Kunzite is also purported by healers to bestow inner peace upon those who wear it, and relieve stress and anxiety. It is also said to enhance understanding and increase a person's capacity for devotion. It is also believed to be a protective gem.

The most famous Kunzite stone in of current times is the large 52ct pear cut stone that comprises the centrepiece of Damian Hirst's recent work, the diamond-encrusted platinum skull. There was a lot of controversy surrounding this piece when it was first exhibited, but I love it for the very audaciousness that has seen it criticised. The juxtaposition of fragile human life with the strength of gemstones that have weathered millennia with their brilliance is both a striking statement, a profound nod to the brutality of beauty, and an exaggeration of the transience of life. In my opinion, at least. It's probably meant to be a comment on 'bling' culture and materialism, or giant sea snakes or something. (For 50m quid it can represent Heather Mills in her next divorce if it wants to!)

The £50,000,000 'For The Love of God' by Damian Hirst. (Almost 9000 flawless diamonds, costing £12m.)

(Am I the only one who thinks it looks like a Ziggy Stardust era Bowie?

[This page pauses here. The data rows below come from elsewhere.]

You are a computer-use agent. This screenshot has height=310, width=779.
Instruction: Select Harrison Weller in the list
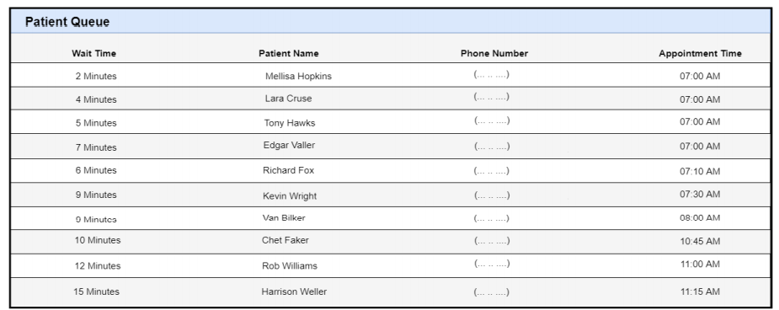(x=294, y=291)
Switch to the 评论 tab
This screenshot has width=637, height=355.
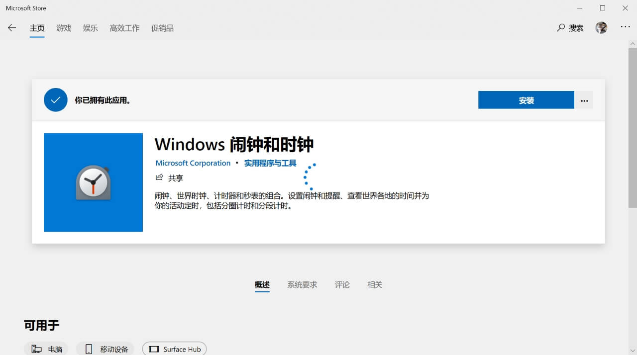tap(342, 284)
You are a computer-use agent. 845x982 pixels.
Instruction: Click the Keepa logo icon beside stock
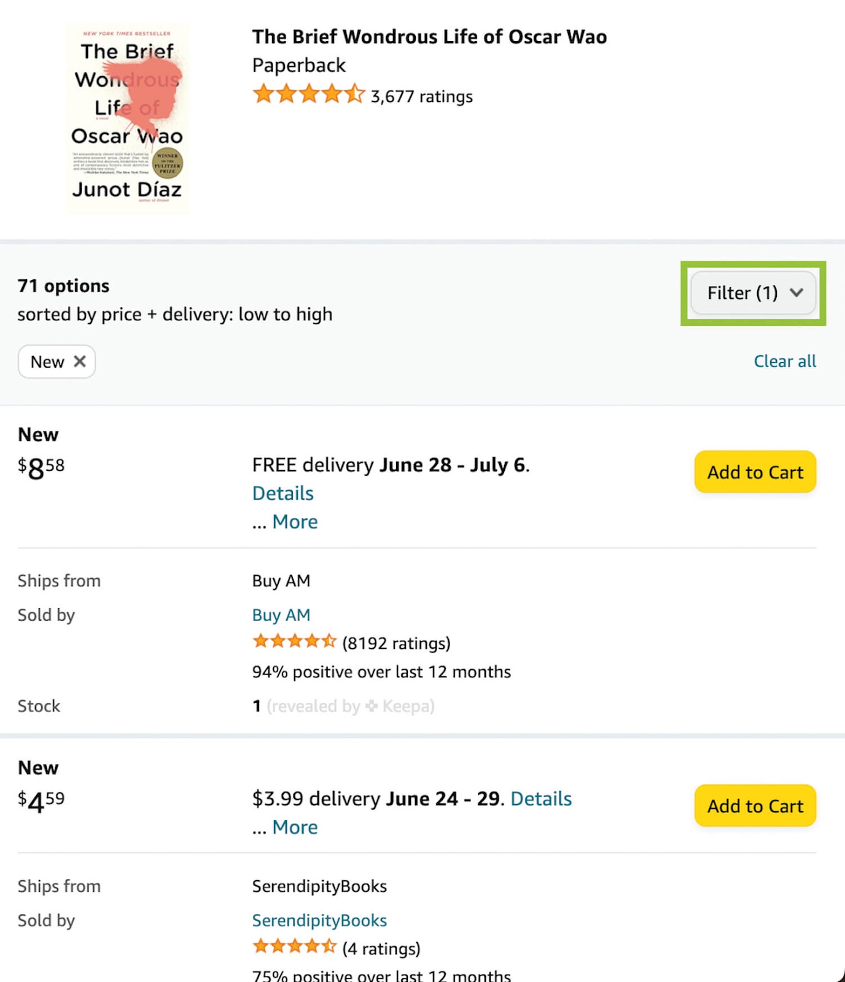point(372,706)
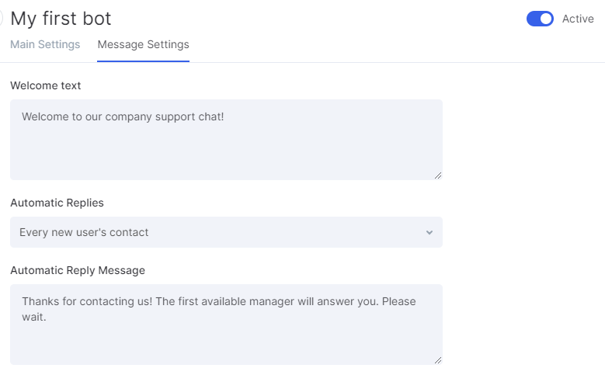Select the Message Settings tab
The width and height of the screenshot is (605, 382).
[x=143, y=44]
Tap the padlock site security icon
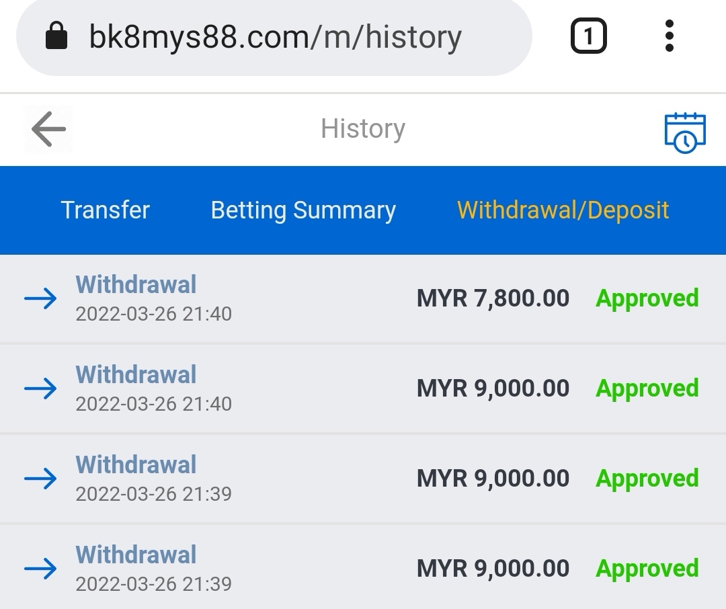Screen dimensions: 726x609 [x=56, y=36]
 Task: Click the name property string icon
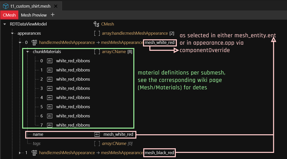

Note: This information comes from a rather dubious source - me, at an insomniac 6:00am! I know I should check whether or not what I think I know is the same as actual fact, and cite sources of further information, but this isn't Wikipedia so instead just take it all with a pinch of salt. I'm not quite an expert... Yet. Enthusiast will do nicely for now though.

Not everything I did today was gemstone-centred (however, I have ordered a gorgeous greenish-blue emerald-cut quartz.) I also had to try and prevent the tortoise from destroying the garden, as she managed to get herself stranded on top of some grow-bags which were laying about until the plants arrive for the hanging baskets, then she spilt the dog's water-bowls all over the path before wedging herself between some flowerpots. We are the only people to have a tortoise that thinks it stands a chance of getting into the live-action version of Teenage Mutant Ninja Turtles. (Why did Shredder the Kung-Fu Master rat in that cartoon always wear a smoking jacket, even though he lived in a sewer? Where did he get a miniature smoking jacket from anyway?)

I couldn't get a Vicks plug-in to help the dog's summer-cold, and the Sudafed one I bought makes the cat sneeze. I had to unplug the sonic spider-deterrent to accommodate it anyway, which immediately made me paranoid about creepy-crawlies flocking toward the house like burglars to an open an un-alarmed patio-door. Judging by the size of the alien creature that practically mugged me in the kitchen at the weekend, the sonic-thingy doesn't work anyway.